宙を舞うクラッシュを喫したコルトン・ハータ


 ここからゴールまでをピットに入らずに走り抜く作戦を選んだチームが多く、燃費を持たせ、タイヤも酷使し過ぎずに走り切れたドライバーたちの中からパジェノーが優勝し、スコット・ディクソン(チップ・ガナッシ・レーシング)が2位でのゴールを果たした。


「厳しいコースだけれど、信じられない夜になった。予選はトラブルで走れずガッカリだったが、チームはまったく諦めてなどいかった」


「マシンが素晴らしく、シボレーエンジンは非常にパワフルで、燃費も良かった。明日のレースも最後尾スタートだが、今日勝てることを実証したんだから、明日は今日の再現ができるよう全力で頑張るよ」とパジェノーは語った。

ポジションを争うパジェノーとディクソン


 ディクソンは18番手スタートで2位フィニッシュ。パジェノーに注目が集まりがちだが、ディクソンのパフォーマンスにも驚くべきものがあった。


 そして、3位にはルーキーのオリバー・アスキュー(アロウ・マクラーレンSP)が入った。今年は若手が上位に食い込むレースが多くなっている。


 先週のロードアメリカではアレックス・パロウ(デイル・コイン・レーシング・ウィズ・チーム・ゴー)がレース1で3位フィニッシュ。レース2ではパトリシオ・オーワード(アロウ・マクラーレンSP)がキャリア初のPPを獲得し、初表彰台にも上った。


 今週はアスキューがキャリア初のトップ3フィニッシュ達成。彼のすぐ後ろ、4位でゴールしたのはオーワードだった。
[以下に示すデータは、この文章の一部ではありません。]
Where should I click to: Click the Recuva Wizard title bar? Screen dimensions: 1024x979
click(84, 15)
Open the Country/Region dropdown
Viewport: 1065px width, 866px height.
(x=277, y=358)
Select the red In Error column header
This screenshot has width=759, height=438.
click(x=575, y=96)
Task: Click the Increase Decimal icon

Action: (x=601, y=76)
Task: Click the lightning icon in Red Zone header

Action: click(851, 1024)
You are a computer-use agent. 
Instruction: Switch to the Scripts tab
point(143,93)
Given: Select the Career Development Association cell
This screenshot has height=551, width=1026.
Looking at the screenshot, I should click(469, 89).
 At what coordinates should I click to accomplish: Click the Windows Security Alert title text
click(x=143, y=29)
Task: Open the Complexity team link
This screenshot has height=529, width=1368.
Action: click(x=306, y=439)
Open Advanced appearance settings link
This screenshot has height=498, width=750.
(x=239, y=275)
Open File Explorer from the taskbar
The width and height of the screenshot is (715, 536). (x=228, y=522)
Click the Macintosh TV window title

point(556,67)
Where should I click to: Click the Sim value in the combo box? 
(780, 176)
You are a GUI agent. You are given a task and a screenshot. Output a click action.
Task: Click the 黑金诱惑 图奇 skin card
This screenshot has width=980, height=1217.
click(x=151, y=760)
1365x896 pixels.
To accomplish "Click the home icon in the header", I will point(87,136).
3位を喜ぶオリバー・アスキュー(アロウ・マクラーレンSP)


 佐藤琢磨(レイホール・レターマン・ラニガン・レーシング)はレース中盤に49周もトップを走ったが、ゴールは10位となった。


 最後のイエローの後にピットストップを行う作戦を選んだため、1周遅れに陥ってしまったのだ。それでも、第2戦から5戦連続のトップ10フィニッシュとなった。


「今日は予選からレースへ、マシンをいじってはいけないルールだったので、予選は苦しいことになっても、レースでのマシンは良いものになると考えていて、その通りになりました」


「1回目のピットを早めにして、どんどんパスしてポジションを上げ、トップに躍り出ることができました。今日は多くの重要なことを学べたので、明日は今日以上のパフォーマンスを発揮できるはずです」と琢磨は話していた。


 第6戦の決勝レースは、ジョセフ・ニューガーデン(チーム・ペンスキー)がポールポジションを獲得。佐藤琢磨は20番手から、第5戦で勝利したパジェノーは同じく最後尾23番手から決勝レースに挑む。